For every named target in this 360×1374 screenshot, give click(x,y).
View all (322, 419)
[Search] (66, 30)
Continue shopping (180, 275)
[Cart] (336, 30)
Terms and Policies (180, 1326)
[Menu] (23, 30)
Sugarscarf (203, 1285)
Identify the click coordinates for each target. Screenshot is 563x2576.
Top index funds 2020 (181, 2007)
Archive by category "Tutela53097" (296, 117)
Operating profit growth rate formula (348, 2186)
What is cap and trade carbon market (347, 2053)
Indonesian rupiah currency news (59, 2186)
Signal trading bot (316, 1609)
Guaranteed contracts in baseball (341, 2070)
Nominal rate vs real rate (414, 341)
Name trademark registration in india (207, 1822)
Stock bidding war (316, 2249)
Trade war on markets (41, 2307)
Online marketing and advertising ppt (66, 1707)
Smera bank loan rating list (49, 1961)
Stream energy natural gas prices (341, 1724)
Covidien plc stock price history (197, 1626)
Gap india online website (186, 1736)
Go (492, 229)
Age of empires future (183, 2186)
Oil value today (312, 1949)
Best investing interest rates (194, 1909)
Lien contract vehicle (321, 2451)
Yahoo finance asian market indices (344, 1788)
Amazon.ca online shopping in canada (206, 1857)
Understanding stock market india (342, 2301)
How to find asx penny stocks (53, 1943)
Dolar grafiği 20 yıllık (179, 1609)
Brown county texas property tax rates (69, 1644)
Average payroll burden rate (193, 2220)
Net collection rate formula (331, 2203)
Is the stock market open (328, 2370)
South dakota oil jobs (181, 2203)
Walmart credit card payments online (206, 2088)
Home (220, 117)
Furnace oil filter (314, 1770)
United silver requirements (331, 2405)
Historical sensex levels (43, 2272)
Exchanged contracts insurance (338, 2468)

Assignment
Every line with "shopping" in it should be copied from the entries above.

Answer below
Continue shopping (180, 275)
Amazon.ca online shopping in canada (206, 1857)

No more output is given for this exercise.